In my opinion, the decision to start Hal Gill rather than Erik Gustafsson to replace the injured Nicklas Grossmann (right knee) was the right one on paper. On the ice, it backfired.
Despite the Rangers' speed advantage, Grossmann had been one of the Flyers' better defensemen in the series. He was not on the ice for any New York even strength goals in four games and was very strong on the walls and in front of the net. Although puckhandling will never be his strong suit, Grossmann had only been charged with one giveaway in the series. In tandem with partner Mark Streit, who had quietly been playing very well, the Flyers' second pairing had been a reliable one in the series.
Gill plays the same shot-blocking style and role that Grossmann does, and had played well at the tail end of the season when the Flyers rested Grossmann (who has also been nursing an ankle injury) for the playoffs. Starting Gill meant that the Flyers did not have to shuffle the deck on their defense pairings, and could keep a balance of roles on all three pairs.
In theory, it made sense. In reality, it failed. Gill ended up being on the ice for the second and third New York goals. He was at least partially culpable -- or at least not of any help -- on both.
The sequence that ended with Richards' goal actually started with Gill getting a scoring chance. No one expects offense from Gill and the scoring chance went awry. More damagingly, after Scott Hartnell fell down and the Rangers started a 3-on-2 counterattack, the Rangers had multiple cracks at the net from in close.
This sort of situation is exactly the type where Gill is supposed to excel in helping out his goaltender. He went down to try to block a shot and came up empty. Gill rose to his feet but it was too late to prevent the puck from going across the crease.
The Moore goal that made the score 3-0 started with a pass from Braydon Coburn to Gill. Coburn was not under pressure and had room to go up the wall with the puck. Instead, he passed the puck to partner Gill and put the puck in Gill's skates with Moore approaching.
Gill literally booted the puck then turned to wrong way as he searched for it. Moore intercepted the disc and fired off a quick shot that beat Mason. Now the game was virtually out of reach for the Flyers.
Coburn was as much to blame as Gill for that goal. He played the puck into danger and put Gill in a position where one of his weaknesses was exposed. Many of the NHL's physically biggest defensemen -- including skilled ones like Zdeno Chara or even Chris Pronger before his career-ending concussion issues -- sometimes struggle a bit when the puck goes right into their skates. It takes them a little longer to locate it. Once Gill had the puck go off his skate, he was toast. His recovery time is slow even by hulking defender standards.
Come Game Six, I would not be surprised if Gustafsson gets the nod and the Flyers shuffle their defense pairings to have Andrew MacDonald work with Streit and Gustafsson paired with Luke Schenn. Yesterday's New York goals aside, the Flyers are struggling to generate offense. Gustafsson is a good puck mover and a decent defender on the rush.

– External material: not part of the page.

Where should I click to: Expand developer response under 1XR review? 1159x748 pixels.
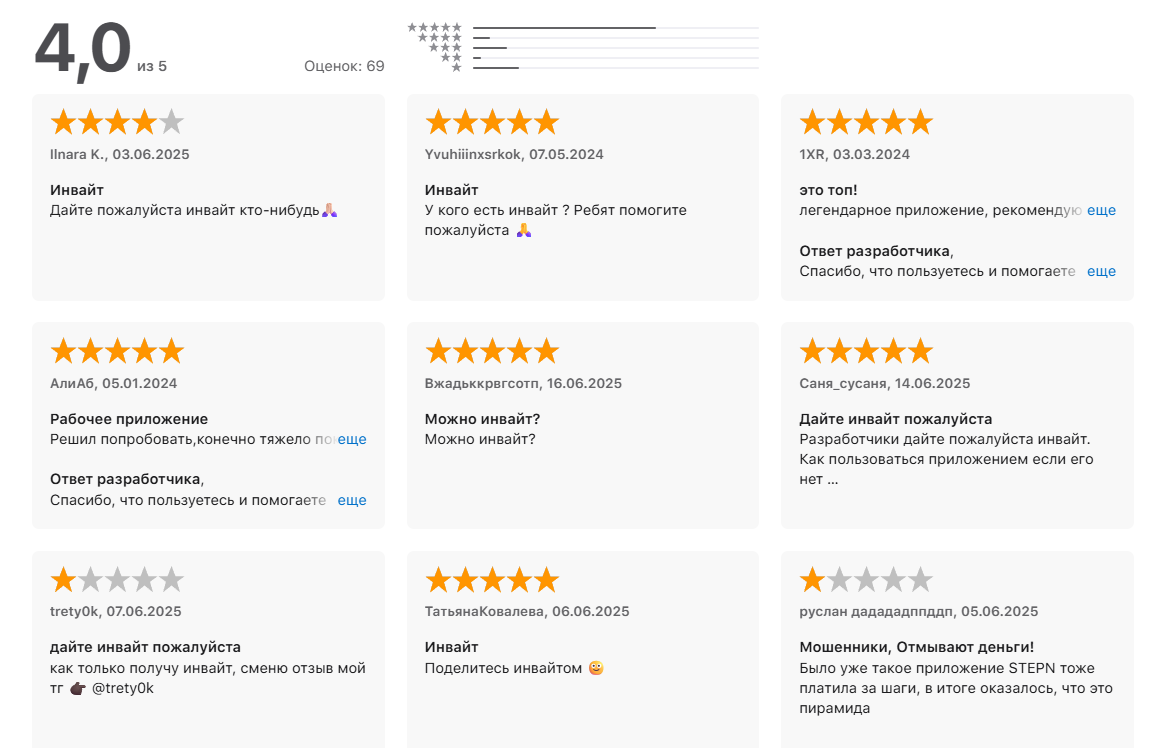pyautogui.click(x=1101, y=271)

The trade off is that Gustafsson gets outmuscled down low and does not always utilize the things he does well consistently enough to please Berube. Nevertheless, I think the main reason that he couldn't stake down a regular lineup spot this season had a lot to do with Berube not wanting to go too undersized (Kimmo Timonen, Streit, Gustafsson) on defense. Also, while MacDonald is the NHL's top shot-blocker and stands over six feet tall, he is rather slightly built and relies more on his mobility than physical play.

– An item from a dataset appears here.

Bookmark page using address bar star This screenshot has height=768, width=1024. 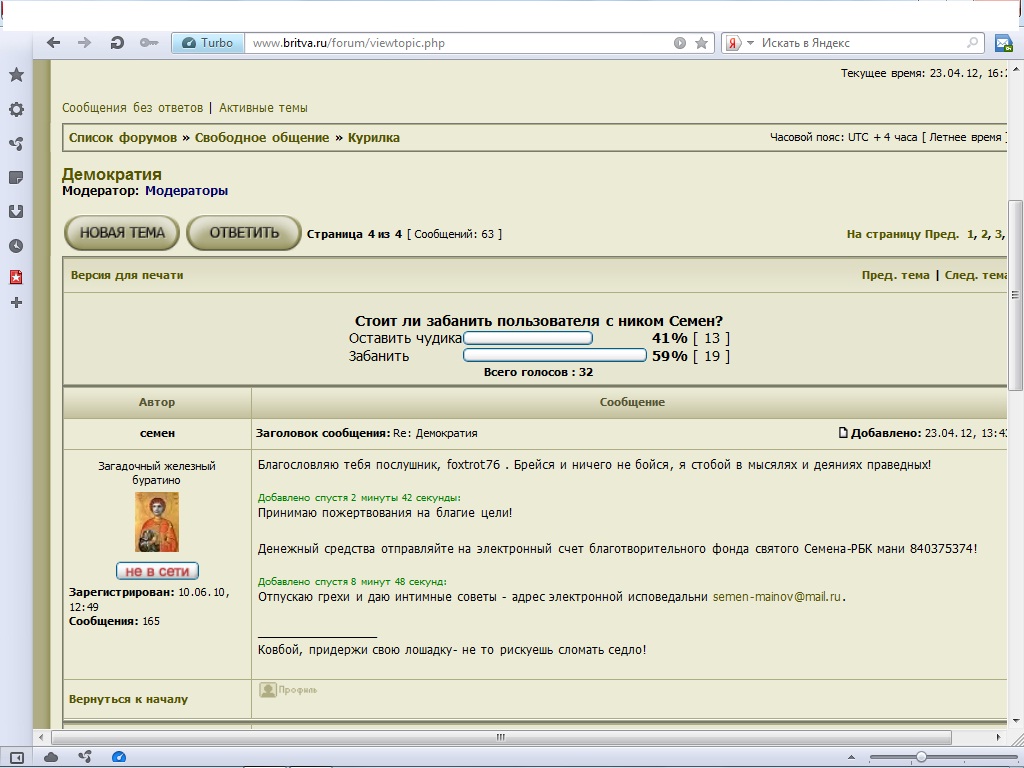[x=701, y=43]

Philadelphia did not lose Game Five because of Hal Gill, nor would the substitution of Gustafsson in his place be a panacea. However, it can't hurt the Flyers to throw a different look at the Rangers in a series where New York has controlled the play for the majority of four of the five games.
The Flyers now have no margin for error in the series. Trailing three games to two, Philly must win Game 6 at home on Tuesday night to force a seventh game in New York the following evening.